Arch Pathol Lab Med 2014 May;138(5):689-93
From the Department of Cellular and Molecular Pathology, German Cancer Research Center, Heidelberg, Germany (Drs Porubsky and Gröne); the Institute of Pathology, University Medical Center Mannheim, University of Heidelberg, Mannheim, Germany (Dr Porubsky); the Department of Nephrology and Clinical Immunology, RWTH Aachen University Hospital, Aachen, Germany (Drs Kuppe, Moeller, and Floege); the Department of Internal Medicine, University Hospital Giessen and Marburg, Marburg, Germany (Dr Maier); the Department of Internal Medicine, University Hospital Giessen and Marburg, Giessen, Germany (Dr Birk); and the Medical Clinic and Policlinic, University Hospitals LMU, Munich, Germany (Dr Wörnle). Drs Porubsky and Kuppe contributed equally to the manuscript.

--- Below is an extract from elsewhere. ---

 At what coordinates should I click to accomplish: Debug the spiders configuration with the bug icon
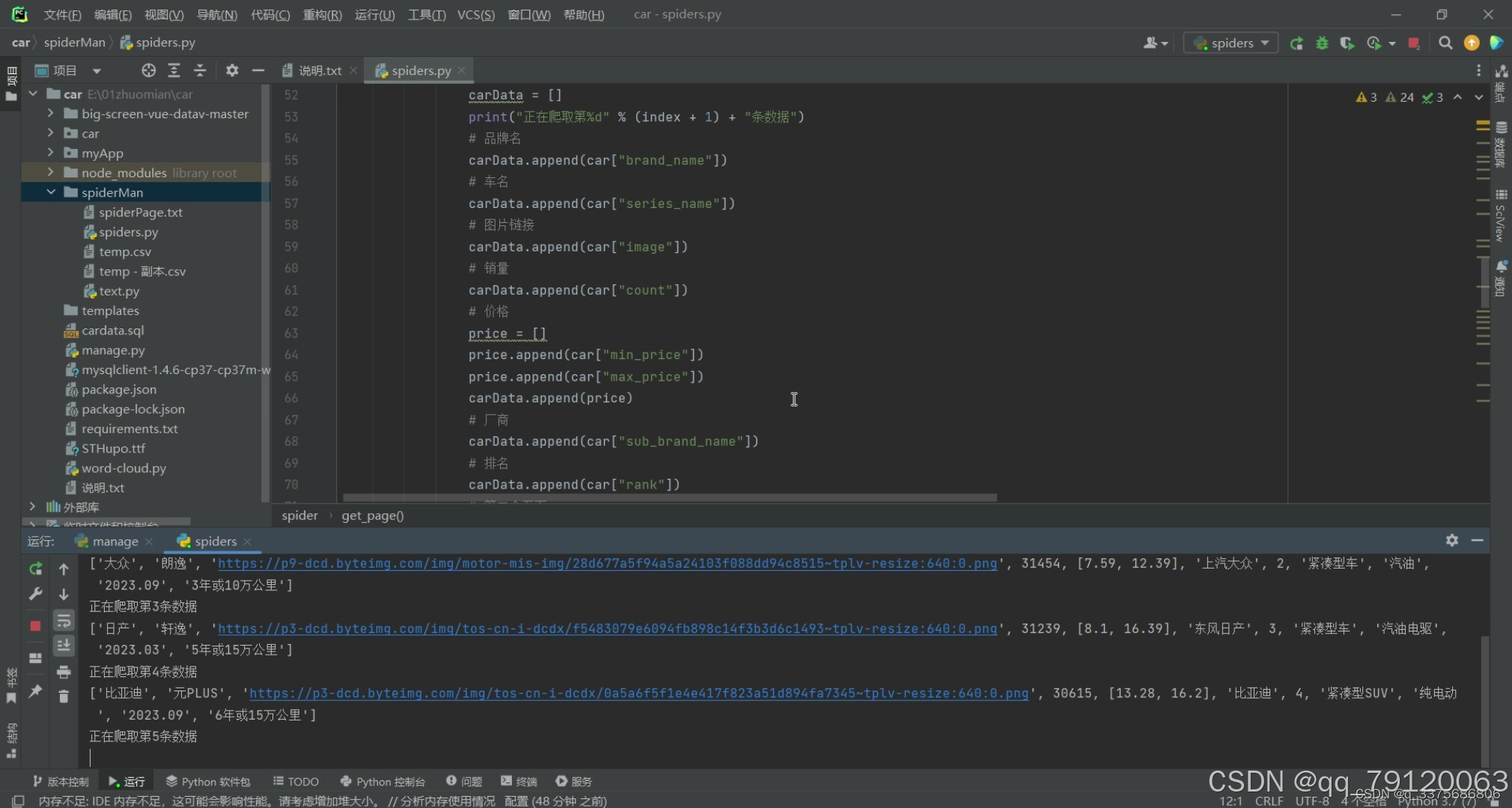[1322, 43]
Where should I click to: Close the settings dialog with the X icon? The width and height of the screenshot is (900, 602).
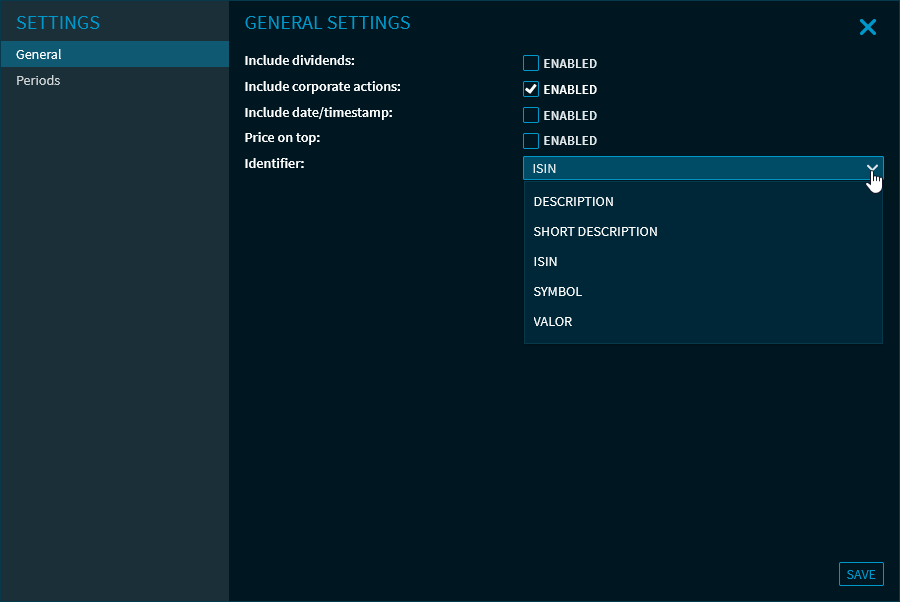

Kidney biopsies often show accumulation of lipids or lipidlike material. Evidence has been provided that lipids can directly initiate and contribute to the progression of glomerular and tubulointerstitial lesions. In this study we describe a renal lipidosis occurring in patients with a positive history of narcotic abuse who were enrolled in a methadone substitution program. All 3 patients presented with proteinuria (2.5-20 g/d) and impaired renal function. Renal biopsy revealed a pronounced extracellular and intracellular deposition of lipidlike material in the glomerular, interstitial, and tubular compartments. Known causes of lipid storage could be excluded clinically and morphologically. We consider this to be a distinct renal lipidosis associated with narcotic abuse, methadone intake, or intravenous abuse thereof.